_Source extract:_
________________________________________
Saturday, June 20, 2009

Need Help

This sign is in the old street behind my house. I was told there's an electric tower inside the room, which is odd, as we see the room is not too tall to keep a tower. Well, a short tower perhaps?

The other two signs are found on sake houses' wall.

Now I'm open to suggestion about these signs. Anyone can break the codes? :).
Wish you a golden weekend.
Let's see what Gary has found:
The bottom one is easy. It’s like this.

The middle one is a notice about some kind of memorial service at a temple, probably 教善寺 which looks like it is just north of Saijo Station (Kyouzenji?). The memorial service was on April 29 at 1:30 P.M.

The top one is all about fire alarm bells. That might be a fire-watch tower that is illustrated. What blows my mind is how old those signs are. They probably date from WWII or before because after the war horizontal rows of kanji were written from left to right, but before the war kanji were written from right to left, like vertical writing in Japan today. We can see this at the top right of the left sign with this line: 号信災火 which we write this way these days 火災信号。Rarely, I could see old shop signs written from right to left in Tokyo.

I’m guessing that the circles with lines connecting some of them are patterns of hitting the bell depending on what the fire watch people want to communicate, like whether the fire is close, within the local ward, or widespread. The sign on the left has some siren patterns.
________________________________________
_Task to carry out:_
Revise the section of the blog post about the old signs starting at the words "Wish you a golden" and ending after "at 1:30 P.M.", and change each "memorial service" to "memorial ceremony". The material after this point is independent of the blog post about the old signs.

_Information provided:_
________________________________________
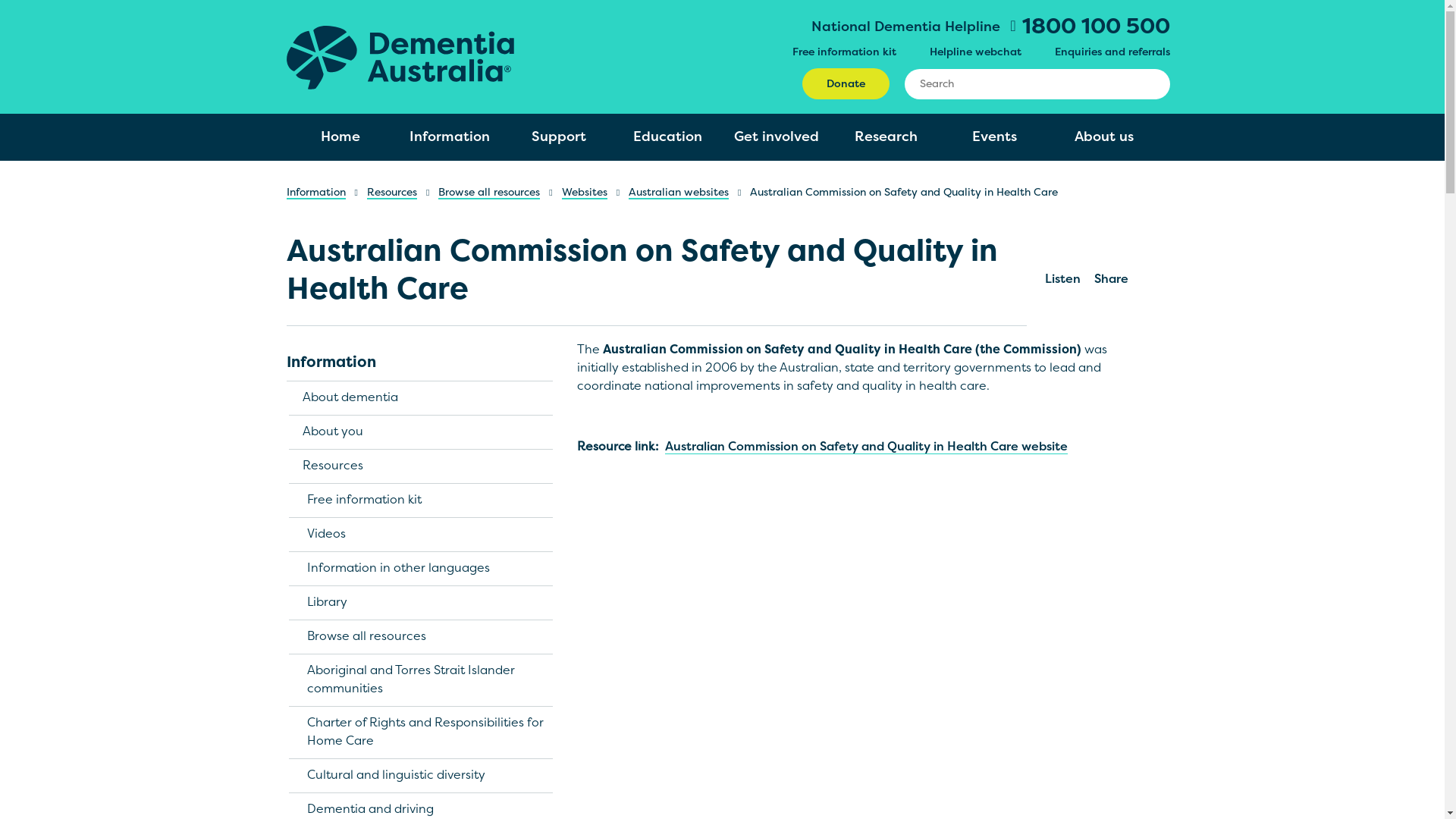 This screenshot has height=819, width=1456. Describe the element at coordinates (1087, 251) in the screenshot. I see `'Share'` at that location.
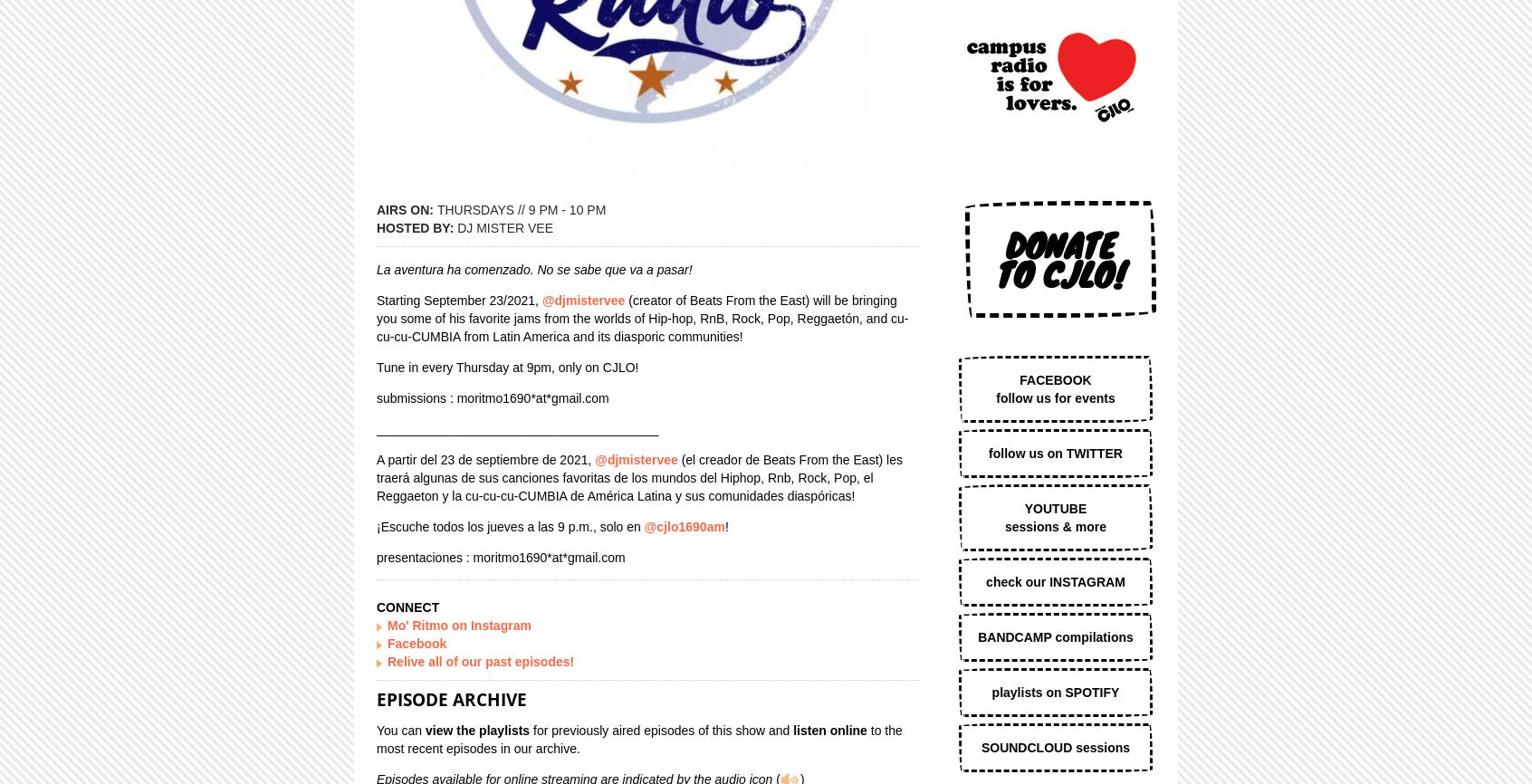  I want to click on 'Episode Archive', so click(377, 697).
________________________________________
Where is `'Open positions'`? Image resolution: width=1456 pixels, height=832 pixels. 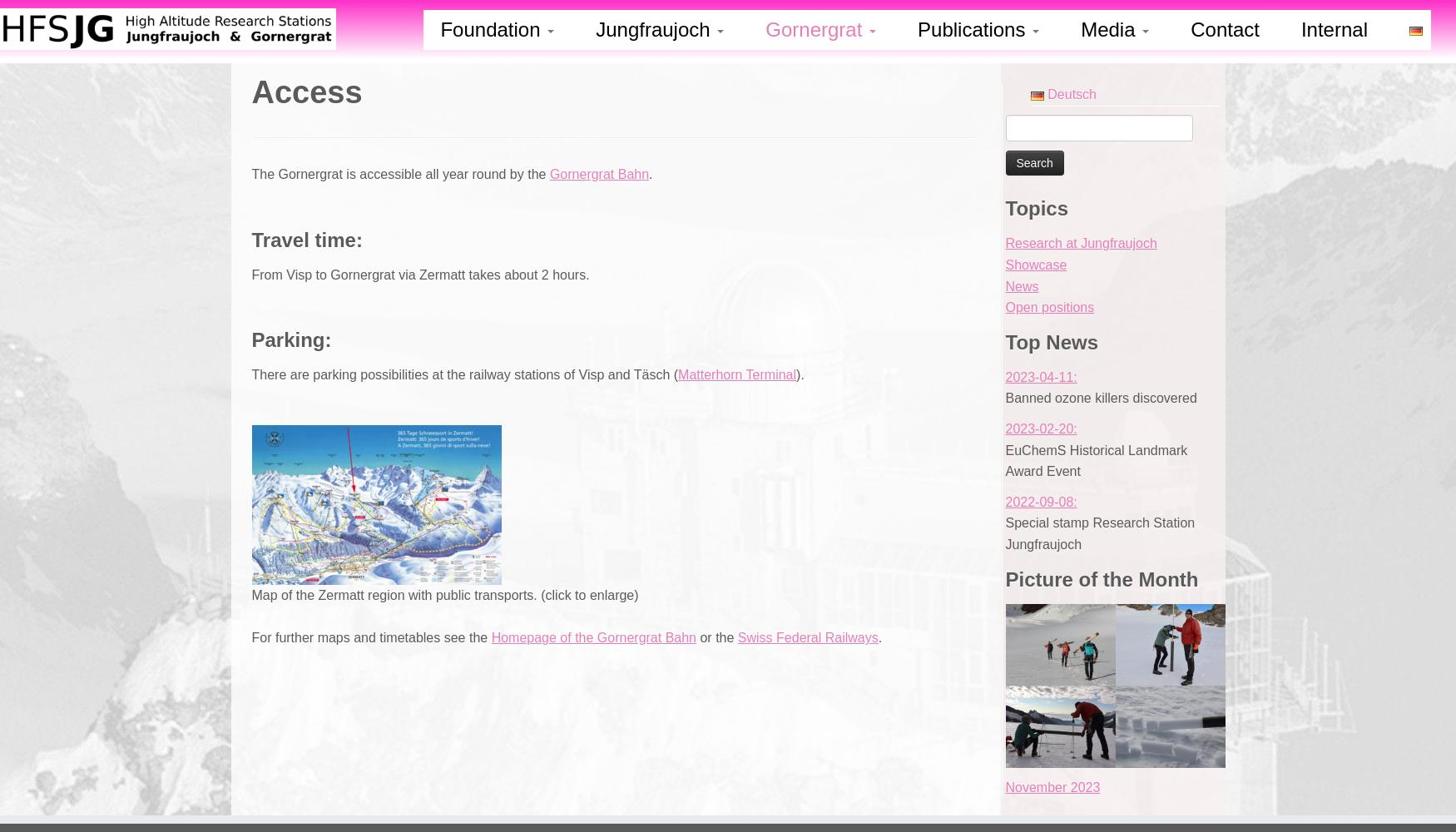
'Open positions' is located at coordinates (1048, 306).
________________________________________
_Task result:_
Wish you a golden weekend.
Let's see what Gary has found:
The bottom one is easy. It’s like this.

The middle one is a notice about some kind of memorial ceremony at a temple, probably 教善寺 which looks like it is just north of Saijo Station (Kyouzenji?). The memorial ceremony was on April 29 at 1:30 P.M.